To everyone commenting that there are many systems and how will they talk to each other: HL7.
At my last job, I specifically worked on the HL7 input and output system for an EMR. The spec is, despite having to handle everything under the sun, not that bad. If an EMRs aren’t handling HL7, I don’t think it should count for keeping the PPACA penalty away.
HL7 is not a single standard, there are a number of HL7 standards that evolved over time, and are still evolving. There are many more standards for medical records also. The problem is not a lack of a standard but the plethora of standards available.
**DSeid **-- Epic is pretty, well…epic. It’s a good system; I like what I’ve seen with it.
I think there needs to be a **single **standard for EMR output, like there is for claims systems output. Everyone doesn’t need to use the same EMR company if they can all create an output file in the same language. ANSI should be up for the job of creating a universal output standard – ANSI X12 is the standard for claims data today, and it’s widely understood. However, I imagine that providers really, really don’t want to implement yet another data standard and that it will take years for a standardized dataset to be created.
Well, not terribly effectively.
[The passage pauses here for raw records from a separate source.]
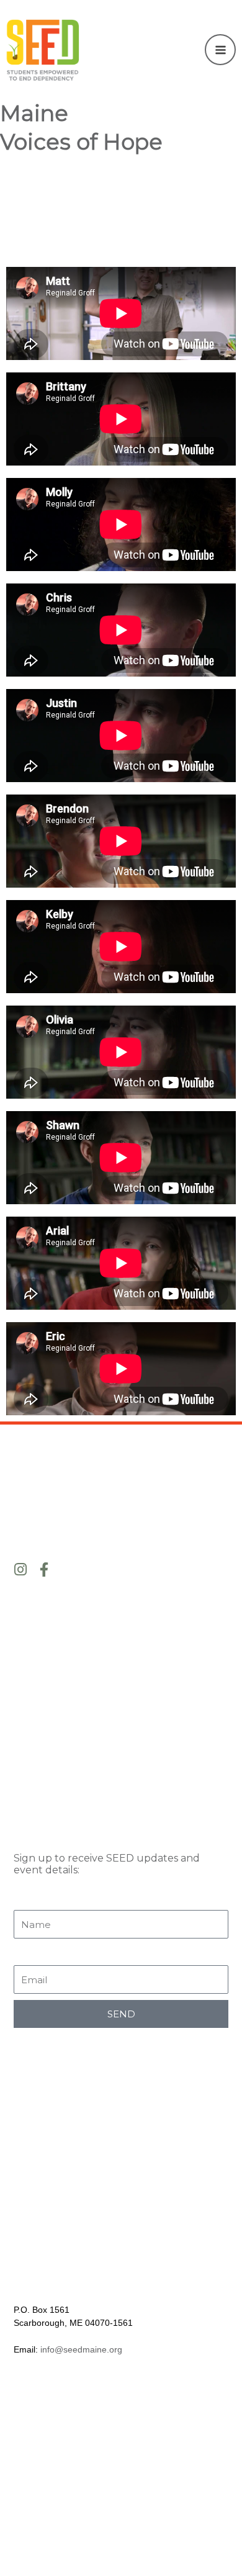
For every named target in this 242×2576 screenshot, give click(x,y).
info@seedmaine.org (81, 2349)
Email (30, 1954)
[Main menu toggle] (220, 49)
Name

It just makes casual sharing more difficult. Our info is still being shared with the Medical Information Bureau, and other data mining companies, have no fear! :mad:
ETA: – Psychobunny, I agreed that the US needs UHC.
There were deliberate problems built in to the standards making process to create lock-in by the big vendors (for instance GE). Standards were developed by industry task-forces, as pointed out several standards were developed, that have the effect of making it difficult-but not impossible-to share data across software packages. So if a doctor decides to buy a competitor’s product, it is possible but the added cost of data clean-up and validation often makes it a money-losing decision. It is possible to move data though and the law requires that, so no one can accuse the industry of locking out new entrants, just making it cost-prohibitive for the customer to buy the new products. Note that all the vendors benefit from this-they keep their own customers while being able to freely go after new customers. IMHO, this is the one place the Gov’t really let the public down. An honest easy-to-use data format wouldn’t have been that hard to develop. But it wasn’t in the best interest of the big companies who had the lobbying and industry clout. So forever more, everyone except the companies suffer.
I spent eight years of my life writing and supporting medical records systems and interfaces. It is a huge PitA. Not only all the old paper records that have yet to be converted, but (as mentioned) the hundreds of different formats for those that were.
Converting to one format is a massive and expensive effort. And it is not going to be any cheaper or easier whether we have UHC or not.
A lot of practices are not going to meet the deadline, so they will lose some of their Medicare and Medicaid payments (which they generally lose money on anyway), so they will have to jack prices up for those with insurance. Medical record coding is a fairly specialized profession, and as the demand picks up, so will their salaries, which will also add to the cost.
It’s a good idea, but neither simple nor straightforward of achievement.